Something more like:

''WHAT THE FUCK!? YOU KNEW!!!!

Perhaps NMA should organise a number of set questions for Fallout 3's production team to answer, and electe somebody to ask them.
 
It's actually kind of hilarious when it really gets down to it.
1UP: So that whole plot thing, that was kind of a big fuck up on your part....
Emil: Hmmm?
1UP: You know, the whole ghoul, Fawkes, and the robot thing?
Emil: Oh yeah, heh heh, that was a pretty big fuck up wasn't it? Yeah well the NPCs were just an afterthought, we realized people might get a little pissed if we left such a staple of the series out. But while our designers were busy half-assing the whole npc part, our writers alerted us to this whole 'plot hole' business. We figured, since we already had the story made out, why adjust it to be coherent, because frankly it was hardly coherent to begin with
1Up: <3 Emil <3 ^,^ XOXOXO
 
But with each of these, even if the player character doesn't die, the game ends. We'd discussed this, and were like, "You know what? Fallout and Fallout 2 ended. We should end our game, too." What we didn't realize is that, largely because of Oblivion, people really expected Fallout 3 not to end! It's something they've come to expect of us, and we underestimated that. You can be sure it's a mistake we won't repeat in the future.

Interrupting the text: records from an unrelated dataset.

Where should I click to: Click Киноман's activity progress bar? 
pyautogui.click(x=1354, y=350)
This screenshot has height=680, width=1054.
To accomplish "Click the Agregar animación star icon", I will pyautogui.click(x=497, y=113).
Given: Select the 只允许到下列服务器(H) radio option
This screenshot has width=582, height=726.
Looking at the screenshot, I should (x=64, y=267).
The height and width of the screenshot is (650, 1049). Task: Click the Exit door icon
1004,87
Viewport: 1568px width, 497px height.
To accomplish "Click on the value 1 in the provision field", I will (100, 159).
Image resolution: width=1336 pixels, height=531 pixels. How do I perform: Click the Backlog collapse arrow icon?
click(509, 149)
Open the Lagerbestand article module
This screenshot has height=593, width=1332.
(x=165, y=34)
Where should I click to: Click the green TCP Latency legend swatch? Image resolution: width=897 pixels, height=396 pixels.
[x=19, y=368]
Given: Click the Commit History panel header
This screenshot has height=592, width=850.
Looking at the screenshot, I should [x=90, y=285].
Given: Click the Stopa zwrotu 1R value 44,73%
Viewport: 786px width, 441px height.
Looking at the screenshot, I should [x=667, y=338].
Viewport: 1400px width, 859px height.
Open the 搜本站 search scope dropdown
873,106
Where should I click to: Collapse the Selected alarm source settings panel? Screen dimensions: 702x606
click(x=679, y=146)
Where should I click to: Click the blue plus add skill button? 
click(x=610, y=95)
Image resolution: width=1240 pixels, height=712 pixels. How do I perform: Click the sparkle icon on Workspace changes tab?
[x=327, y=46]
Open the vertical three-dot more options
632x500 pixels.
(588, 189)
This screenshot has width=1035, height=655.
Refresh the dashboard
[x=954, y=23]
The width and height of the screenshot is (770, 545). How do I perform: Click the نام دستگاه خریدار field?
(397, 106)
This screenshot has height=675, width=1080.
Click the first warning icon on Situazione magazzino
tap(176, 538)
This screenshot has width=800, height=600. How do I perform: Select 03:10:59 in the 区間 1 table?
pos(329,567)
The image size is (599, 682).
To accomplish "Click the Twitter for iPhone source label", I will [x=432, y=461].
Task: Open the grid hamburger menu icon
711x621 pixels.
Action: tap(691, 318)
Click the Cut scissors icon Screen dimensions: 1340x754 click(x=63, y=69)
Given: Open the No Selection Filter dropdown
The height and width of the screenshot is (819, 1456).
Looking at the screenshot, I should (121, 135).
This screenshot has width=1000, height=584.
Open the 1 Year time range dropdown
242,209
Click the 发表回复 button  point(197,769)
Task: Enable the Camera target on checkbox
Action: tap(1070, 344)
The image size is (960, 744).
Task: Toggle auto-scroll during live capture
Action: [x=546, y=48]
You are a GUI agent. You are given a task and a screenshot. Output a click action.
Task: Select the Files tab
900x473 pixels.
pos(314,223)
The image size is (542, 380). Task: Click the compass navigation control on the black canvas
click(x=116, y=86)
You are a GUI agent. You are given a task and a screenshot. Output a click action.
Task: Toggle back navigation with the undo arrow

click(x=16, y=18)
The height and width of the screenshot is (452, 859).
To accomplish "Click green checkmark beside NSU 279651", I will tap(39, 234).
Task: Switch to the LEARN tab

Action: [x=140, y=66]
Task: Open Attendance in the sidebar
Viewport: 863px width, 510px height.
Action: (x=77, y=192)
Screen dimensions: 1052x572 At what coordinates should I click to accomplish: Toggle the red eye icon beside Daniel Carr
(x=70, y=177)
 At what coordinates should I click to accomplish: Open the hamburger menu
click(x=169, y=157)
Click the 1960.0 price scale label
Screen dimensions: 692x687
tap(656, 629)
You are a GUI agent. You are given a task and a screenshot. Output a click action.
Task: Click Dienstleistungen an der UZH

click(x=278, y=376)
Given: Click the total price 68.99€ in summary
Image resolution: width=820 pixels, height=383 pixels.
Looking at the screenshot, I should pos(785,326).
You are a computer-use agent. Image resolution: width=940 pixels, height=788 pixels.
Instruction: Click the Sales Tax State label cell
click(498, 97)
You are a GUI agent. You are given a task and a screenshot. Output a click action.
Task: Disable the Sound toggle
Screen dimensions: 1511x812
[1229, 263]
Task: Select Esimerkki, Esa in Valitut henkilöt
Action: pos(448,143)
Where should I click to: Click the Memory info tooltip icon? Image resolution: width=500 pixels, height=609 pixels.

So the lead designer of Fallout 3 didn't actually bother to play the first two games?

It's amazing to me that these people have such disregard for the franchise they bought out. The nerve of him to dismiss Fallout 2 of not letting you keep playing after the end, at the same time trying to claim credit for that concept from Oblivion... When it's just flat out wrong! One of the things I used to do was wander around a beaten Fallout 2 finishing all the side quests and optional things.

It's not something people have come to expect of Bethesda, the only people that seem to complain about it are ones that actually played the original games!
 
If I had some talent I'd redo the South Park Indiana Jones episode to be Bethesda's head honchos raping the Vault Boy.